Institution
- Name: LMU München;, Institut für medizinische Informationsverarbeitung, Biometrie und Epidemiologie
- Address: Marchioninistr. 15, 81377 München
- Project Proposal Date: 2009-02-19
Abstract:
Studies of gene expression using high-density oligonucleotide microarrays have become standard in a variety of biological contexts. The data recorded using the microarray technique are characterized by high levels of noise and bias. These failures have to be removed, therefore preprocessing of raw-data has been a research topic of high priority over the past few years. Actual research and computations are limited by the available computer hardware. For many researchers the available main memory limits the number of arrays that may be processed. Furthermore most of the existing preprocessing methods are very time consuming and therefore not useful for first and fast checks in laboratories. To solve these problems, the potential of parallel computing should be used. In microarray technologies and statistical computing parallel computing does not appear to have been used extensively.

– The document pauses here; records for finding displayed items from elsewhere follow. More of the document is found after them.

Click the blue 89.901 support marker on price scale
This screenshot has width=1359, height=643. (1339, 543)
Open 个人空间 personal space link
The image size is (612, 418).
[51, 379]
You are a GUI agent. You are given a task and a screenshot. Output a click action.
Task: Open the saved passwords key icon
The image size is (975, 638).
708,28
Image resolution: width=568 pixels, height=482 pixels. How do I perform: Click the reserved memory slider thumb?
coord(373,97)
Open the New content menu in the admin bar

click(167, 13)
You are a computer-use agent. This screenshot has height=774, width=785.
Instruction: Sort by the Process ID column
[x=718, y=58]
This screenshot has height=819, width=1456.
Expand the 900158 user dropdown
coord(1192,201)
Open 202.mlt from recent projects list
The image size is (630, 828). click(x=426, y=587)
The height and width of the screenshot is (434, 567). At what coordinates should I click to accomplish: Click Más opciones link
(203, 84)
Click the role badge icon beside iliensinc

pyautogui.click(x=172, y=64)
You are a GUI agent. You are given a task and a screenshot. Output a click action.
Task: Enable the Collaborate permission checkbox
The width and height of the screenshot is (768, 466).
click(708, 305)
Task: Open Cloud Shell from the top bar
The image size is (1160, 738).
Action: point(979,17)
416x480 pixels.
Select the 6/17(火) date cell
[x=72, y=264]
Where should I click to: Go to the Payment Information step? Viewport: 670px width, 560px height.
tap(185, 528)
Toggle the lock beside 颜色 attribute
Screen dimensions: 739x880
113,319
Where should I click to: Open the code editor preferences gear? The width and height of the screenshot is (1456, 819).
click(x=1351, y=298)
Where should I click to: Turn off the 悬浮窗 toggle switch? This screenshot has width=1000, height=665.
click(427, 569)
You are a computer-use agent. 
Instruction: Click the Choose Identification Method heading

For parallelization on multicomputers, message passing (MPI) methods and the R language will be used. This project has developed the new R language package 'affyPara' for parallelized preprocessing of high-density oligonucleotide microarray data. Partition of data could be done on arrays and therefore parallelization of algorithms gets intuitive possible. In view of machine accuracy, the same results as serialized methods will be achieved. The partition of data and distribution to several nodes solves the main memory problems and accelerates the methods by up to the factor ten.